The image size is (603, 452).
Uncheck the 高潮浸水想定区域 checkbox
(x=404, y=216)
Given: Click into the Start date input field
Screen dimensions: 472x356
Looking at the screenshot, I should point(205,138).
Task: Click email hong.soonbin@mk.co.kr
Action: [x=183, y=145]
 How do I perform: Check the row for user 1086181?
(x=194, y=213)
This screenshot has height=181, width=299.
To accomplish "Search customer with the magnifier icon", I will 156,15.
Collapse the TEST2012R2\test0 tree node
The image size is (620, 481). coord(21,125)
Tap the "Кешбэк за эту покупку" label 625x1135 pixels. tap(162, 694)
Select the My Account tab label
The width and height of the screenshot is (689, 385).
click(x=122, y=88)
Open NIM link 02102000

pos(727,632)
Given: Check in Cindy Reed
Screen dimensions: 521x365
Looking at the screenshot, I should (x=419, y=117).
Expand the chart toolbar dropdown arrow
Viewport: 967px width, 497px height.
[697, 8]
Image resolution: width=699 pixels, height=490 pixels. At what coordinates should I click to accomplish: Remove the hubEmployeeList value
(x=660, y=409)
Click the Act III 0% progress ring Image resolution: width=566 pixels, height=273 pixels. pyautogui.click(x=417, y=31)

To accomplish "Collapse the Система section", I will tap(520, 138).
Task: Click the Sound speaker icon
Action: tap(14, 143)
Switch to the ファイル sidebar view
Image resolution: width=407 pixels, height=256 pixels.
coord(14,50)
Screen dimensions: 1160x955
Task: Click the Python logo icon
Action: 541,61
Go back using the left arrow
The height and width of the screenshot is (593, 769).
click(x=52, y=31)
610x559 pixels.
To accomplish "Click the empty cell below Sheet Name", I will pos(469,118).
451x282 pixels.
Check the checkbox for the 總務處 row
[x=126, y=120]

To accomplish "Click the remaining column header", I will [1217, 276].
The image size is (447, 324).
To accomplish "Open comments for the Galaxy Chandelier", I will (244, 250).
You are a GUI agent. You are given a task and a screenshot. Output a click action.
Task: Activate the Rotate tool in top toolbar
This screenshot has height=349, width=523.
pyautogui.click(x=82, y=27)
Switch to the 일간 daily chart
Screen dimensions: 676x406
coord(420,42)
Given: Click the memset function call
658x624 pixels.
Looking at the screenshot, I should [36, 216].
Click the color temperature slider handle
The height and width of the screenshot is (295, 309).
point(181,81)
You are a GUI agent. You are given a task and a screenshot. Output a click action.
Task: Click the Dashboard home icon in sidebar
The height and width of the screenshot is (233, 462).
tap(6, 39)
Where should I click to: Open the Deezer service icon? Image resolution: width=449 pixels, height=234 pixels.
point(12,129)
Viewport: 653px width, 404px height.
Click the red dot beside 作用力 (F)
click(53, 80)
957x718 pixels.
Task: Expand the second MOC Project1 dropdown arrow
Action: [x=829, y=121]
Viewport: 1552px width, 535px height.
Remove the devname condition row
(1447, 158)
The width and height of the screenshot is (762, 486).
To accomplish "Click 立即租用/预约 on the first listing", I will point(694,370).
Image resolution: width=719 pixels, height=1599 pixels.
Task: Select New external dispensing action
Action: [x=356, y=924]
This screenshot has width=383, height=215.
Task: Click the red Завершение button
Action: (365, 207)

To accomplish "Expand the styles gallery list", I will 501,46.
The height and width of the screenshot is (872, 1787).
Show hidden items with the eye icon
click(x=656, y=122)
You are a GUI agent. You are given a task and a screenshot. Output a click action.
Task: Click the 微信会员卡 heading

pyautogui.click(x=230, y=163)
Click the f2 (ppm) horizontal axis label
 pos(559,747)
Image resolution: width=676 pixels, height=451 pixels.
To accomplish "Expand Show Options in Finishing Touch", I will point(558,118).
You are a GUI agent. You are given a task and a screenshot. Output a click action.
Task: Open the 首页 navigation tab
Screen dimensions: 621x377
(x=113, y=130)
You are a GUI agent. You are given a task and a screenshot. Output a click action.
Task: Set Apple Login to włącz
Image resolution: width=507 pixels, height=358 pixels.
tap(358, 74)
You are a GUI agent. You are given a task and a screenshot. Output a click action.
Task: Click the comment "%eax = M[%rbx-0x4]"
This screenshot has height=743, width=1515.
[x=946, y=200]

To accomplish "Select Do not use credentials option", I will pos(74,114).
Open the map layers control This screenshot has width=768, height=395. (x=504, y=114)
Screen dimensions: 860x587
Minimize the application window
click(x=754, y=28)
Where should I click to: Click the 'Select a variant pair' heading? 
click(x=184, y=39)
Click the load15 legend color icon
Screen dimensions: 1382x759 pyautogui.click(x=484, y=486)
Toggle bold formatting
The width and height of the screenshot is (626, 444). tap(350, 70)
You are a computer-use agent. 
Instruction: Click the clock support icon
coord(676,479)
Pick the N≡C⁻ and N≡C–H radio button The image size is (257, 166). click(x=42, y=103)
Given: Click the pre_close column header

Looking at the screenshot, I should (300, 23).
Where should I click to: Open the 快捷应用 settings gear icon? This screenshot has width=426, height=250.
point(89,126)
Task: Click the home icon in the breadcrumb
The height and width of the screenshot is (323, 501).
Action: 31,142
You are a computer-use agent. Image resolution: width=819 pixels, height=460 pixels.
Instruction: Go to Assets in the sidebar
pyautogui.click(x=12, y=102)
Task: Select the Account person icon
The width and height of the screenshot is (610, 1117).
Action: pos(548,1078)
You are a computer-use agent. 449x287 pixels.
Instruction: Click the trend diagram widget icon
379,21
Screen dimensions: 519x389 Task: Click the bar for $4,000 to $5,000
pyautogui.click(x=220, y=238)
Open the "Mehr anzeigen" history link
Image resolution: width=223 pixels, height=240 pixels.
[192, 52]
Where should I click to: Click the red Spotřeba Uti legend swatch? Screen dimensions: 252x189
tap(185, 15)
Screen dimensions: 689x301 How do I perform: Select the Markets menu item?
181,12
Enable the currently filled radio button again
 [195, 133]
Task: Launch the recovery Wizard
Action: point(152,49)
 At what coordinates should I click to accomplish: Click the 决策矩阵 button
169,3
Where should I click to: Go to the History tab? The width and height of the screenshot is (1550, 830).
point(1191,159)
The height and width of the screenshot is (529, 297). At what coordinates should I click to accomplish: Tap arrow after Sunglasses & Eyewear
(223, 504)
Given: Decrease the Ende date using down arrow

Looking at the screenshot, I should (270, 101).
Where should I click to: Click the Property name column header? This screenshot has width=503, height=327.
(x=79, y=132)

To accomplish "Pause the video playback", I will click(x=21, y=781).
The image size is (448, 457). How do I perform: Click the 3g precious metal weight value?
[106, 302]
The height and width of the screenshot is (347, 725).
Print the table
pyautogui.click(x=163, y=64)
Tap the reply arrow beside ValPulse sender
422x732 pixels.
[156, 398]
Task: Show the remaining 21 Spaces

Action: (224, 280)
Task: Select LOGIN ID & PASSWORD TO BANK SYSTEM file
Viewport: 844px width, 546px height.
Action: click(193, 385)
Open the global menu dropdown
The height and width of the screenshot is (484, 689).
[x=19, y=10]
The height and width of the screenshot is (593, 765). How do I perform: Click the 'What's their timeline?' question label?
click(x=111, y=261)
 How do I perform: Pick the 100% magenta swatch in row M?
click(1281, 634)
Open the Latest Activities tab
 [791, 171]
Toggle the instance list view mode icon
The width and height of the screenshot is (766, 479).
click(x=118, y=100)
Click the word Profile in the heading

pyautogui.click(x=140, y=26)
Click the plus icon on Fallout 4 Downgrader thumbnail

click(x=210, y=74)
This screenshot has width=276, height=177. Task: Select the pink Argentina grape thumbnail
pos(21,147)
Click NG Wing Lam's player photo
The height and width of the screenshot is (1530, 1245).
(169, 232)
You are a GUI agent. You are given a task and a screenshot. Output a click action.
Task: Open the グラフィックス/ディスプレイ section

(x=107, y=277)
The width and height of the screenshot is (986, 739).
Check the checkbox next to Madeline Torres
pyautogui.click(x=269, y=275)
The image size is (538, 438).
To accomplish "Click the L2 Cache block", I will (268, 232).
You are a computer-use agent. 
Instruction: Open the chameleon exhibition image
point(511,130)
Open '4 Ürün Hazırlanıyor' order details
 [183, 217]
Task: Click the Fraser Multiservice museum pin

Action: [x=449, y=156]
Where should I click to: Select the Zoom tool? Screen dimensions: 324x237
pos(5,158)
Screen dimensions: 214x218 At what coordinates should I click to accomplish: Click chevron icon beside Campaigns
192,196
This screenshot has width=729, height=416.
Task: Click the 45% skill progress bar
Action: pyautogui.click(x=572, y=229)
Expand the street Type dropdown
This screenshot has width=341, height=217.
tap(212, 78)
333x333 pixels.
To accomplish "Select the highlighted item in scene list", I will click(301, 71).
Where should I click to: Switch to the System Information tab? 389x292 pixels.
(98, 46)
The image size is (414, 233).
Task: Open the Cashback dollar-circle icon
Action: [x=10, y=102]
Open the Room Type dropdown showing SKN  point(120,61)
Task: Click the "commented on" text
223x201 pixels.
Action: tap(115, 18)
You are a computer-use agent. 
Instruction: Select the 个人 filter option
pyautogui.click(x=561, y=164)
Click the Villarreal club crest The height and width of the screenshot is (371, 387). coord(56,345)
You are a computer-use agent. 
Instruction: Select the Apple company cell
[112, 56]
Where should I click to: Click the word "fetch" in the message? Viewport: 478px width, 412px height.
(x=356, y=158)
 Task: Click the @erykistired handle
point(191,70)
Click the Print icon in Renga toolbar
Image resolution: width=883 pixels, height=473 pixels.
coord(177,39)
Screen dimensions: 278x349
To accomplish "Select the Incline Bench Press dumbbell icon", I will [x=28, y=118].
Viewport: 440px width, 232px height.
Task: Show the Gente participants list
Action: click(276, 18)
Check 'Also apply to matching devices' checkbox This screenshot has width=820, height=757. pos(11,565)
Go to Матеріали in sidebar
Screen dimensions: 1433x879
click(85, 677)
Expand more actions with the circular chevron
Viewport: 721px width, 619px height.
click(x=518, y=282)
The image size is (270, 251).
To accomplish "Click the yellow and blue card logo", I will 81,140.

==========

(Problem description) Only lines containing the string "home" belong in the answer; find them in the data above and copy them.

(Completed exercise)
Task: Click the Dashboard home icon in sidebar
Task: Click the home icon in the breadcrumb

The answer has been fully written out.